Overblog Suivre ce blog
Editer l'article Administration Créer mon blog

« Immigration clandestine » juridiquement mais pas économiquement: Officiellement, il n'y a pas d'accords en matière d'émigration. Pour résumer, le probléme de l'immigration est celui de leur intégration au pays d'accueil. Les immigrés sont des personnes qui se trouvent dans un statut juridique bien précis. Carte de séjour, un travail, et des impôts ainsi que des cotisations sociales. Il ya en outre leurs familles qui se trouvent à leur côté légalement(regroupement familial) enfin il y a les travailleurs âgés à la retraite.

En Europe, des efforts ont été déployés pour lier les flux migratoires au développement du pays d’origine sous forme d’appui au retour.
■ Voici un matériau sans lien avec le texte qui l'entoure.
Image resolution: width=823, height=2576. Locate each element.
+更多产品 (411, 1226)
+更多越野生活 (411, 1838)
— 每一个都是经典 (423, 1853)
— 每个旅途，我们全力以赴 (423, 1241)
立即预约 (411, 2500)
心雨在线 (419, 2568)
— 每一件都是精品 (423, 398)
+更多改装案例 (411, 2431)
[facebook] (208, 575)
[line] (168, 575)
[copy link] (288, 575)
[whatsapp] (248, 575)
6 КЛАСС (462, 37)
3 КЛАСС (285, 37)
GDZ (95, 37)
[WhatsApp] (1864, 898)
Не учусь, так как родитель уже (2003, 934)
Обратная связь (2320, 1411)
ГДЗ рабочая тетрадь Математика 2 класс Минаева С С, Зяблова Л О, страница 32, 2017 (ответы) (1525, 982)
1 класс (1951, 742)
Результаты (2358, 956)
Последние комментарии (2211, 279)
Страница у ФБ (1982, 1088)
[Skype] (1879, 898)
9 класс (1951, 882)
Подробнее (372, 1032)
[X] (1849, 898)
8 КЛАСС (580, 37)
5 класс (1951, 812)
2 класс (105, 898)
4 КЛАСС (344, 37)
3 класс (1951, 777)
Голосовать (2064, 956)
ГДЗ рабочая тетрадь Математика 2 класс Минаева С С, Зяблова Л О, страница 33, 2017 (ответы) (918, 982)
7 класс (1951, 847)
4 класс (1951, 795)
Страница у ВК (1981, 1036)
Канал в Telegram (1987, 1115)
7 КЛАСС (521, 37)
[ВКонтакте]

Et enfin les problèmes posés par l’intégration des immigrés de la deuxième génération ont donné lieu à des politiques plus actives.

En un mot, la tendance lourde est que les travailleurs immigrés et leurs familles se sont vus reconnaître, après plus de 100 ans, la quasi plénitude de leurs droits sociaux. Mais la flexibilité et la précarité de l’emploi sont encore plus fortes pour eux..pendant ce temps leurs impots et leurs cotisations étaient encaissés et ne donnaient pas lieu à une contrepartie en prestations par suite de manque de connaissance de leurs droits sociaux.

Question

Que suggère le constat sur les flux migratoires vers les pays développés au cours du XXéme siècle ? Clandestins juridiquement, ces hommes et de plus en plus ces femmes, le sont-ils économiquement ? le traitement humain se trouve confronté aux exigences économiques D'où le cri d'alarme des autorités religieuses.

Les flux migratoires sont à la base de la Société humaine. Elle prend néanmoins dans les pays en développement une dimension particulière car, contrairement à celles qui ont eu lieu au sein des pays développés ces migrations sont amplifiées par des facteurs extérieurs incontrôlables aux Etats eux-mêmes.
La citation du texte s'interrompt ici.